Lelio Bonin Longare, sottosegretario agli Esteri, nel
corso del dibattito parlamentare offrì una sua interessante intuizione: «…a
parer mio, il maggior pericolo che può attendere un giorno gli stati che
mettono piede nell’Estremo Oriente per procurarvisi possedimenti territoriali
può venire dai cinesi medesimi. Noi troppo spesso, parlando della Cina,
dimentichiamo i cinesi, ed è un errore che si spiega facilmente perché succede
di frequente a tutti di confondere la Cina ufficiale con la nazione, cinese, o
piuttosto con quel conglomerato di popoli è di razze differenti, uniti insieme
dai vincoli di antichissime tradizioni, che per comodità di linguaggio si può
chiamare nazione cinese».
E andò avanti per ricordare un episodio della storia
coloniale nel quale Volpicelli, ancora non console e nemmeno al servizio
dell’Italia, era stato coinvolto come interprete. «Non dimentichiamo quello che
è successo alla Francia nel Tonchino dove i francesi, più che con l’esercito
regolare, ebbero a fare con irregolari e con la popolazione. Quella campagna
segnò alcune delle date più tristi della storia militare della vicina
Repubblica. Ed oggi pure non mancano i segni ammonitori: nel settembre scorso
il Kwang-sì era in mano di un esercito di 20.000 ribelli che saccheggiarono ed
incendiarono intere città, e nel mese di ottobre il settlement francese di
Shanghai era attaccato dalla popolazione e dovette essere difeso dai marinai
delle navi ancorate nella rada.
Abbiamo di questi giorni veduti i Tedeschi a
Kiao-Tchiao e gli Inglesi a Hong Kong intraprendere spedizioni all’interno per
domare alcune ribellioni. Si vede già all’opera l’azione agitatrice di sette
politiche, che il Brandt paragona agli Armeni dell’Anatolia, uomini dal più
ardente patriottismo e poco scrupolosi nella scelta dei lezzi coi quali possono
nuocere ai loro nemici».
Volpicelli,
per quanto ancora figura dai tratti incerti e misteriosi, era decisamente un
anticolonialista (e anche un antifascista al punto da rinunciare alla vecchiaia
in Italia e alla compagnia di sua moglie e finire la sua vita in Giappone).
Odiava talmente tanto l’espansionismo britannico da apparire agli occhi di
Londra come un alleato, quasi un agente della Germania avviata a essere
nazista.

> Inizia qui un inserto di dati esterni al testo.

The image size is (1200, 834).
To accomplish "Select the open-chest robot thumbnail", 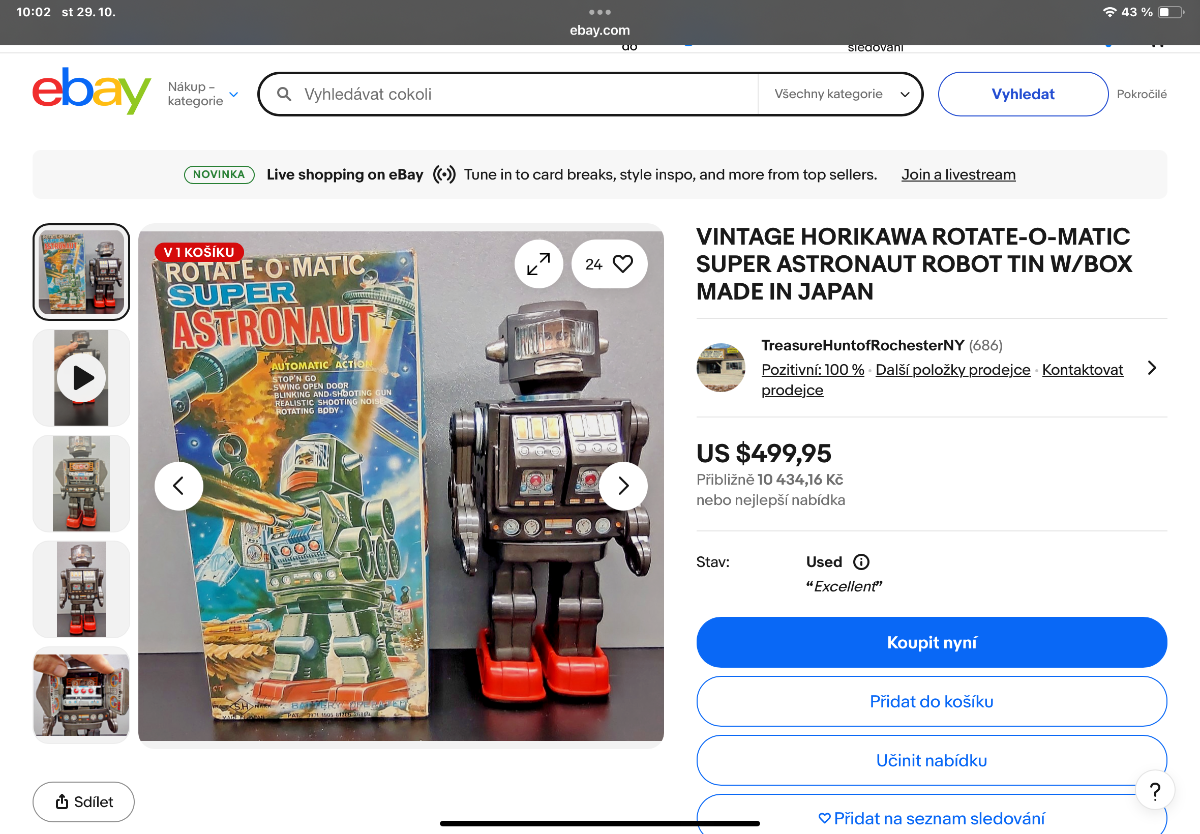I will click(82, 695).
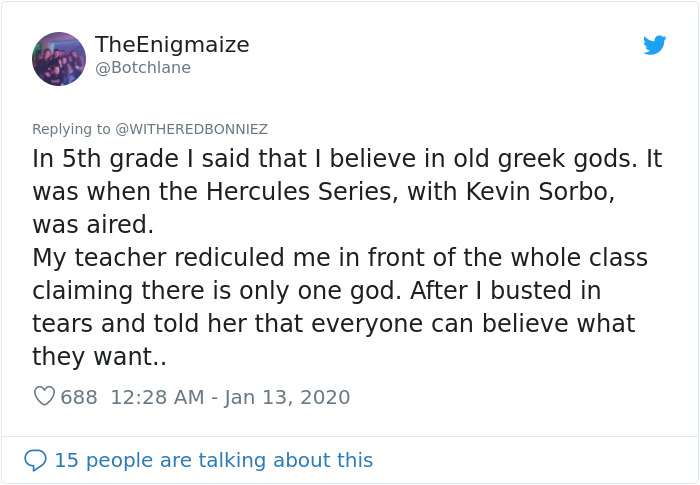The height and width of the screenshot is (485, 700).
Task: Click the 'was aired.' line
Action: pos(99,224)
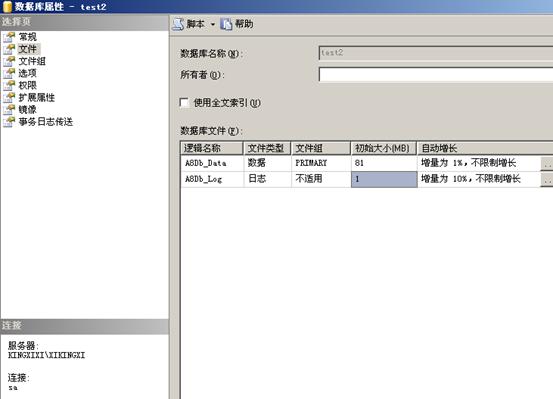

Purtroppo i giochi ambigui di quel mondo sono ampiamente specchiati in
quelli delle diplomazie occidentali di oggi incapaci di affrontare con coerenza
e una strategia comune il risveglio di quell’immenso popolo sonnacchioso visto
e analizzato poco più di un secolo fa dall’inviato del “Corriere della Sera”.